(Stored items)
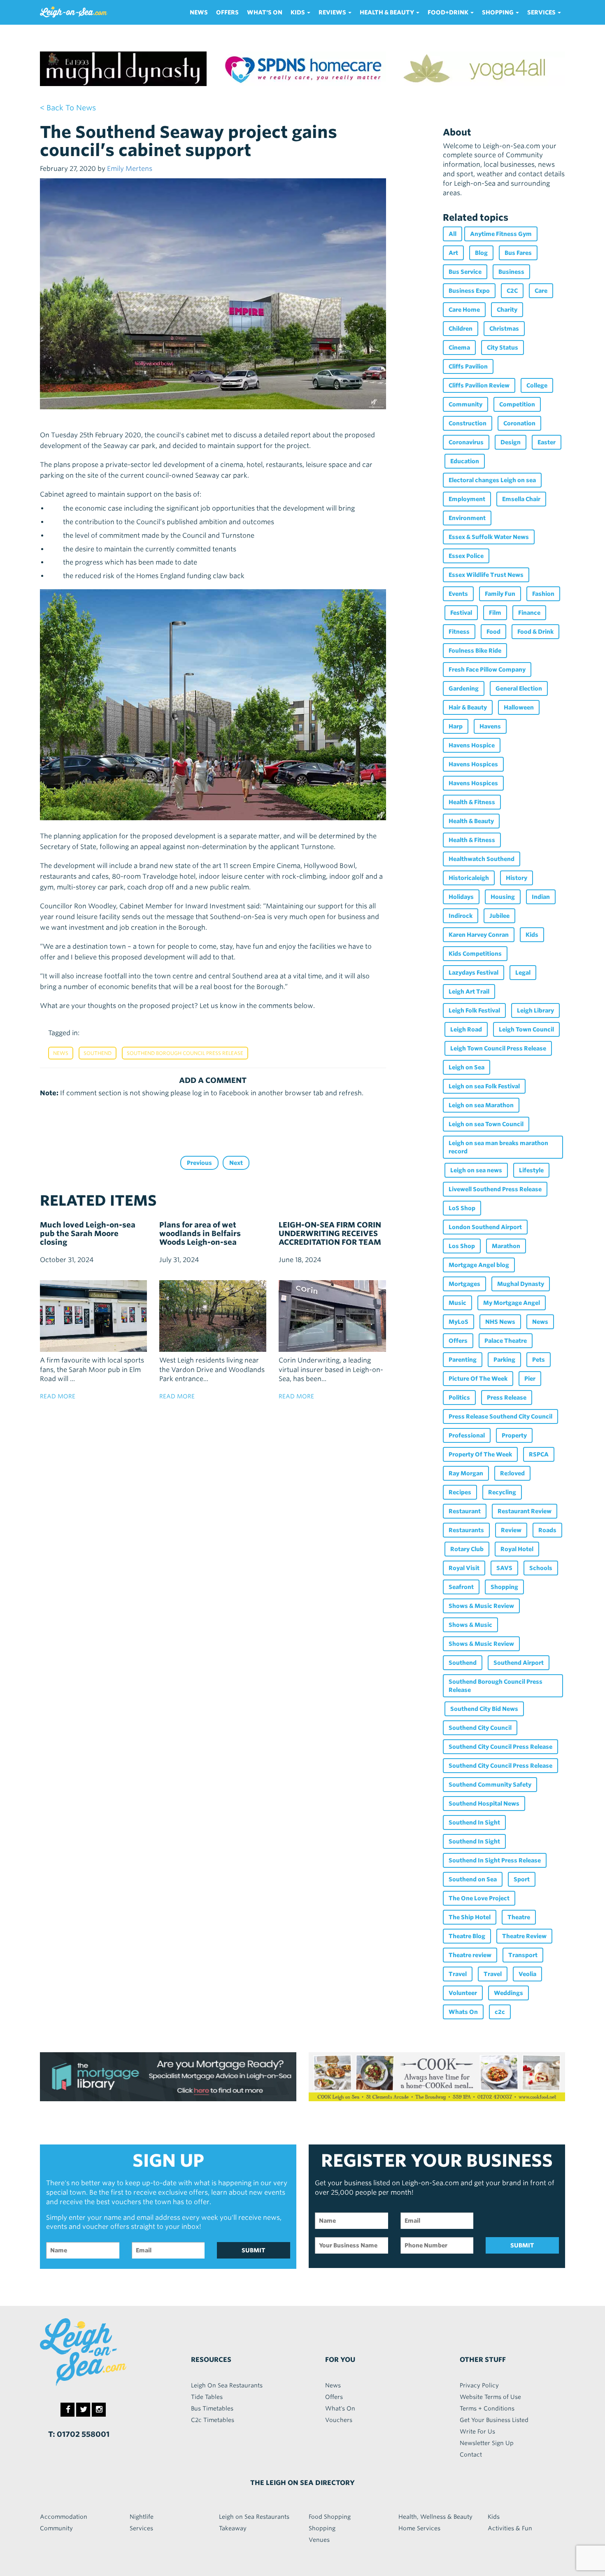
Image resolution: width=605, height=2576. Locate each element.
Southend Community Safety (490, 1784)
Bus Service (465, 271)
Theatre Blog (467, 1936)
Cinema (459, 347)
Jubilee (499, 915)
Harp (456, 726)
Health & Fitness (472, 802)
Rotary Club (467, 1549)
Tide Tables (207, 2397)
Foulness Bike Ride (475, 650)
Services (141, 2528)
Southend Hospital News (484, 1803)
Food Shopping (330, 2516)
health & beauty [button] (387, 12)
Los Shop (462, 1246)
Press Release (506, 1397)
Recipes (460, 1492)
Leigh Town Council (526, 1029)
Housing (503, 897)
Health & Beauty (471, 821)
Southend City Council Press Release (500, 1746)
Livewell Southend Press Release (495, 1189)
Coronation (519, 423)
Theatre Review (524, 1936)
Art (453, 253)
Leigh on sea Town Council (486, 1124)
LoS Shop (462, 1208)
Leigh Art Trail (469, 991)
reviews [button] (333, 12)
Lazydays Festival (473, 972)
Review (511, 1530)
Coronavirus (466, 442)
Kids (532, 934)
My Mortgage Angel (511, 1303)
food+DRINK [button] (449, 12)
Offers (227, 12)
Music (457, 1303)
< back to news (68, 107)
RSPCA (539, 1454)
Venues (319, 2539)
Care (541, 290)
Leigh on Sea (466, 1067)
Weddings (508, 1993)
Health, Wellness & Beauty (435, 2516)
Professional (467, 1435)
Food (493, 631)
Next (236, 1163)
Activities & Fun (510, 2528)
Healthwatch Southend (481, 859)
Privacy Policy (479, 2385)
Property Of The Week (480, 1454)
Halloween (519, 707)
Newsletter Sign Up (487, 2443)
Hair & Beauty (468, 707)
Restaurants (466, 1530)
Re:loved (512, 1473)
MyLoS (458, 1321)
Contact (471, 2454)
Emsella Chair (521, 499)
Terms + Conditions (487, 2408)
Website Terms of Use (490, 2397)
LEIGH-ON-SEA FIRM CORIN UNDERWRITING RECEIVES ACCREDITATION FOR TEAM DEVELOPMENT (330, 1237)
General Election (519, 688)
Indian (541, 897)
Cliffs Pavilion (468, 366)
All (452, 234)
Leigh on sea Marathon (481, 1105)
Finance (529, 612)
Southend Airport (518, 1662)
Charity (507, 309)
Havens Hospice (472, 745)
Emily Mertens (129, 169)
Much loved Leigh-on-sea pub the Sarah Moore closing (87, 1233)
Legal (523, 972)
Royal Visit (464, 1568)
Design (510, 442)
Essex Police (466, 556)
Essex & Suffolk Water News (489, 537)
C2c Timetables (212, 2420)
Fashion (543, 593)
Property (514, 1435)
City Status (502, 347)
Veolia (527, 1974)
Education (464, 461)
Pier (529, 1378)
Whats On (463, 2012)
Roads (547, 1530)
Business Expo (469, 290)
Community (465, 404)
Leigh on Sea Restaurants (254, 2516)
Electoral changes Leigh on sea (492, 480)
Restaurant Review (524, 1511)
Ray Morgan (466, 1473)
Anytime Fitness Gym (501, 234)
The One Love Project (479, 1898)
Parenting (463, 1359)
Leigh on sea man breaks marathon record (498, 1147)
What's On (264, 12)
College (536, 385)
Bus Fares (518, 253)
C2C (512, 290)
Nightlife (142, 2516)
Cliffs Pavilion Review (479, 385)
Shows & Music (470, 1625)
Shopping (504, 1587)
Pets (538, 1359)
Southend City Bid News (484, 1709)
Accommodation (63, 2516)
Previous (199, 1163)
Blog (481, 253)
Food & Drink (535, 631)
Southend (98, 1053)
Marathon (506, 1246)
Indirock (460, 915)
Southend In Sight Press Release (495, 1860)
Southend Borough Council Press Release (185, 1053)
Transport (523, 1955)
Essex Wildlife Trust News (486, 575)
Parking (504, 1359)
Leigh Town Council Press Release (498, 1048)
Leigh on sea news (476, 1170)
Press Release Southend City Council (500, 1416)
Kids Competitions (475, 953)
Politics (459, 1397)
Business (511, 271)
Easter (547, 442)
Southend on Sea (473, 1879)
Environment (467, 518)
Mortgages (464, 1284)
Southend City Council (480, 1727)
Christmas (504, 328)
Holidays (461, 897)
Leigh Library (535, 1010)
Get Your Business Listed (494, 2420)
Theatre (518, 1917)
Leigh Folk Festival (474, 1010)
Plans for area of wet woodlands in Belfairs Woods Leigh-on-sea (200, 1233)
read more (57, 1396)
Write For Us (477, 2431)
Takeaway (233, 2528)
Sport (522, 1879)
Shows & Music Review (481, 1606)
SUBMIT (253, 2250)
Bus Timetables (212, 2408)
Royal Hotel (516, 1549)
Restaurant (465, 1511)
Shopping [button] (498, 12)
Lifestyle (531, 1170)
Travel (458, 1974)
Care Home (464, 309)
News (199, 12)
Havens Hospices (473, 764)
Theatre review (470, 1955)
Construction (467, 423)
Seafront (461, 1587)
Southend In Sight (474, 1822)
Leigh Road (466, 1029)
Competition (517, 404)
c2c (500, 2012)
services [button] (542, 12)
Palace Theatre (505, 1340)
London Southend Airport (485, 1227)
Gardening (464, 688)
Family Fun (500, 593)
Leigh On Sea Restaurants (227, 2385)
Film (495, 612)
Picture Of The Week (478, 1378)
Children (460, 328)
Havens (490, 726)
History (516, 878)
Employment (467, 499)
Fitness (459, 631)
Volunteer (463, 1993)
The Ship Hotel (470, 1917)
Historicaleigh (469, 878)
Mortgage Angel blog (479, 1265)
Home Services (419, 2528)
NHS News (500, 1321)
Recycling (502, 1492)
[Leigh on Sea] (101, 2352)
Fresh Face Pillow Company (487, 669)
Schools (540, 1568)
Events (458, 593)
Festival (461, 612)
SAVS (504, 1568)
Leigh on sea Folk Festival (484, 1086)
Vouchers (338, 2420)
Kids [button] (298, 12)
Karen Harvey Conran (479, 934)
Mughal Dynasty (520, 1284)
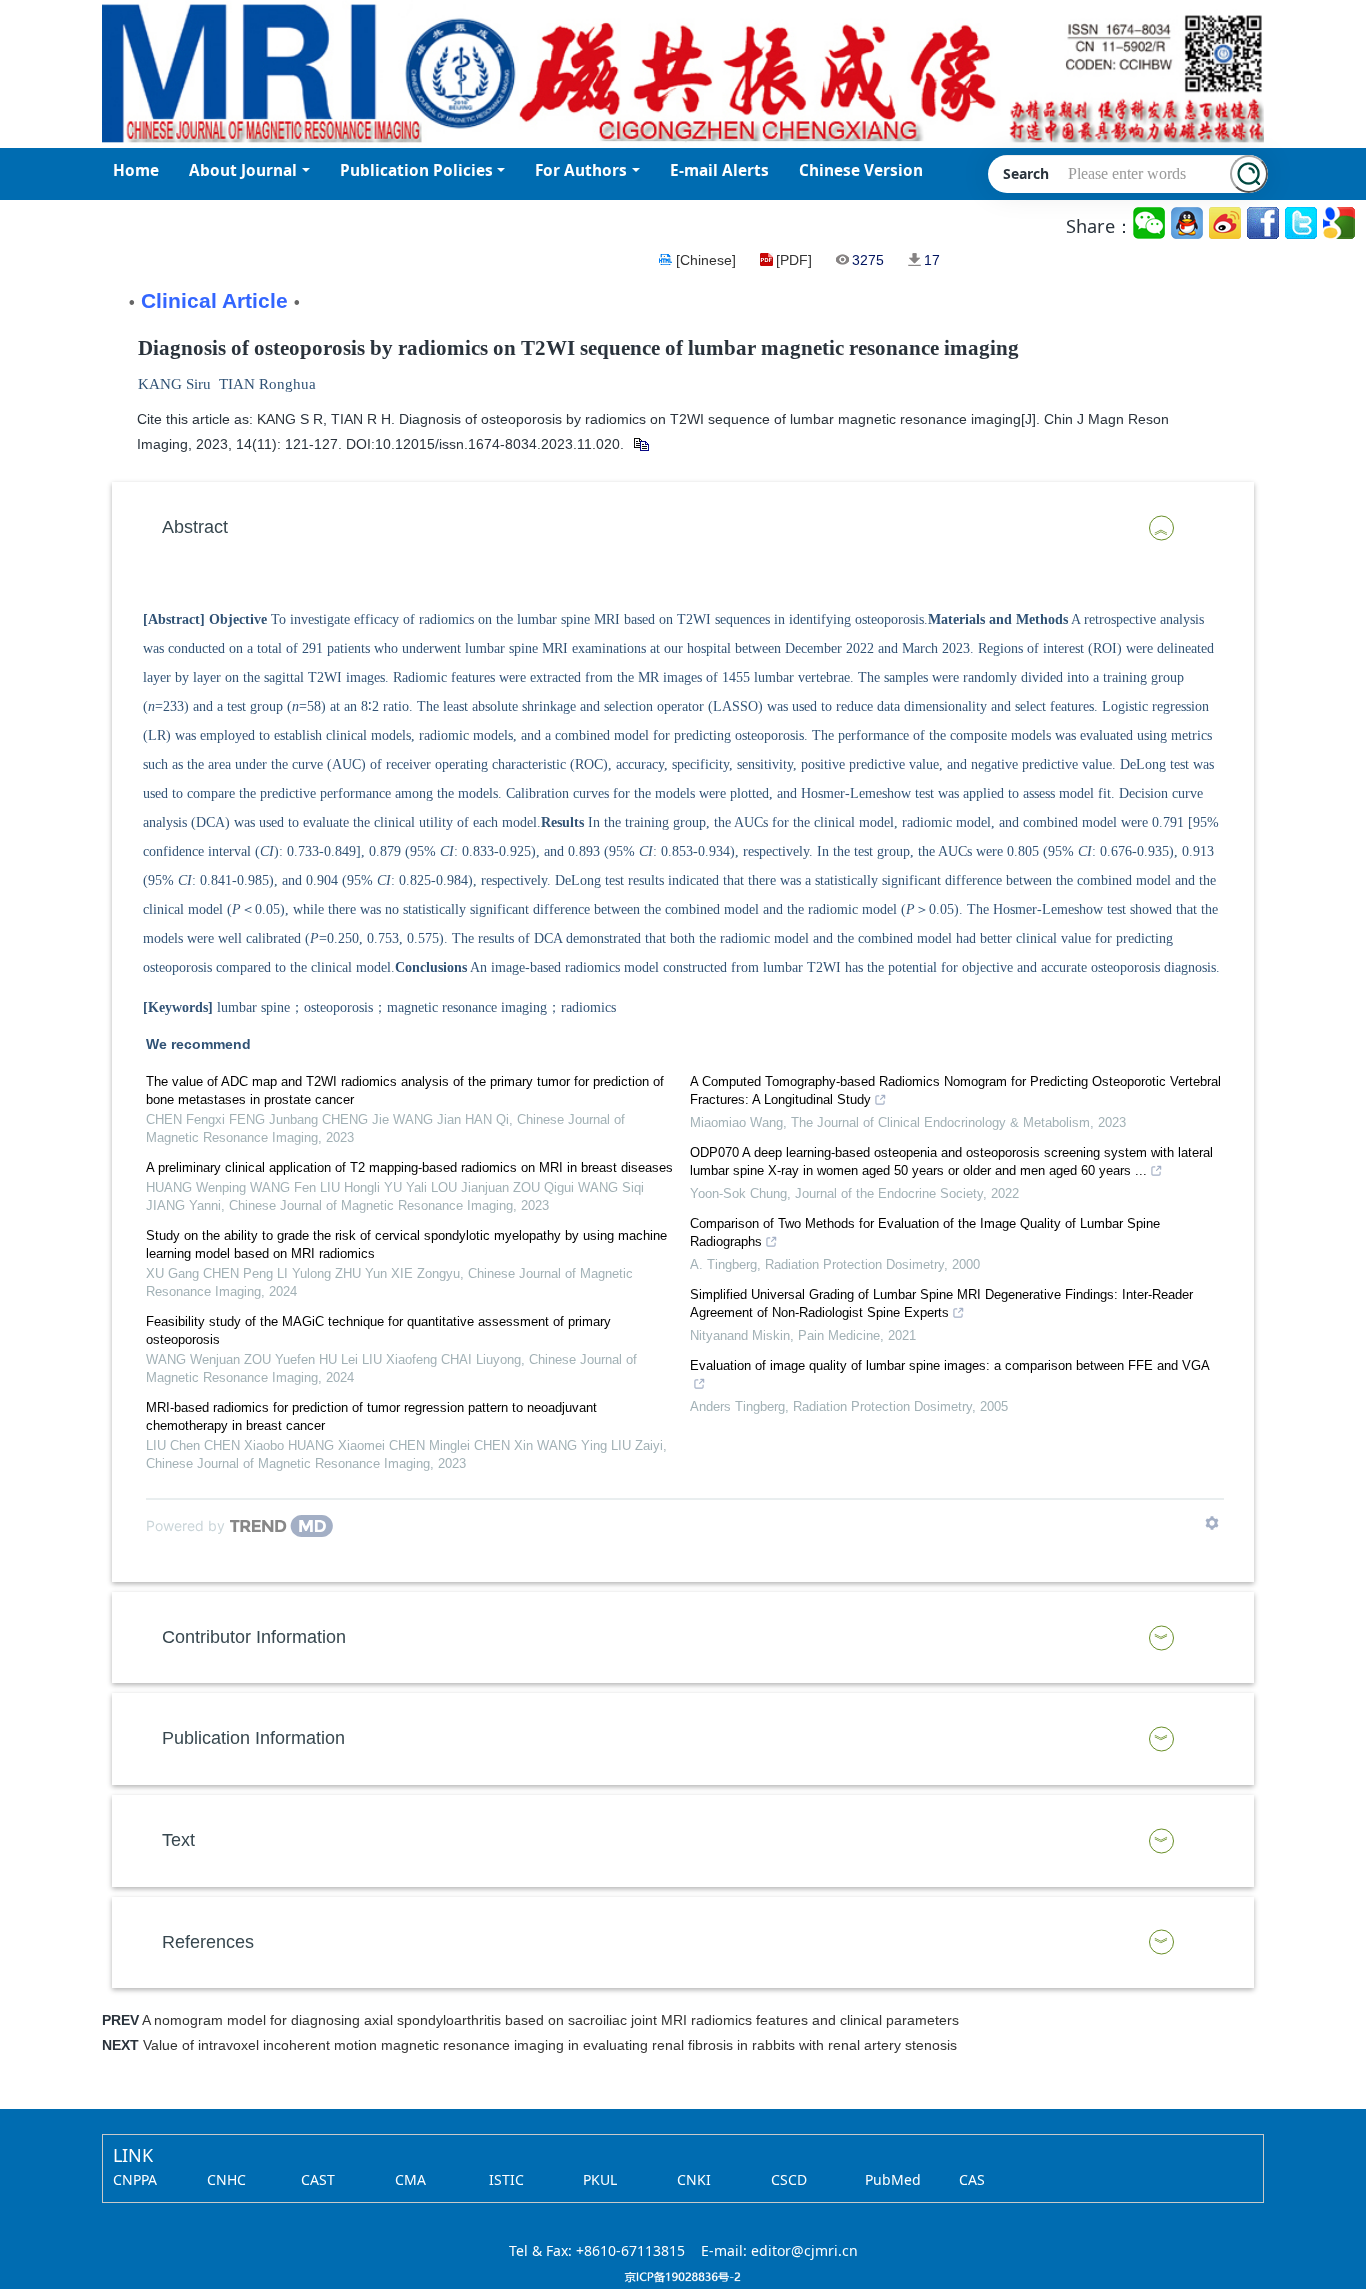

Task requirements. Pull every line containing "button" out of the records.

Answer to this exercise.
health & beauty [button] (387, 12)
reviews [button] (333, 12)
food+DRINK [button] (449, 12)
Shopping [button] (498, 12)
services [button] (542, 12)
Kids [button] (298, 12)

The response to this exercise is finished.